→ Entries for finding text and elements:
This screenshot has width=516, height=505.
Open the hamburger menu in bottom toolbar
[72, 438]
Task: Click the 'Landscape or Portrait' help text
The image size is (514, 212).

→ Task instructions: Copy out the listing above in full, requests included, and shift every coordinate in the answers by -84.

→ Final answer:
This screenshot has width=516, height=505.
Open the hamburger menu in bottom toolbar
[-12, 354]
Task: Click the 'Landscape or Portrait' help text
The image size is (514, 212).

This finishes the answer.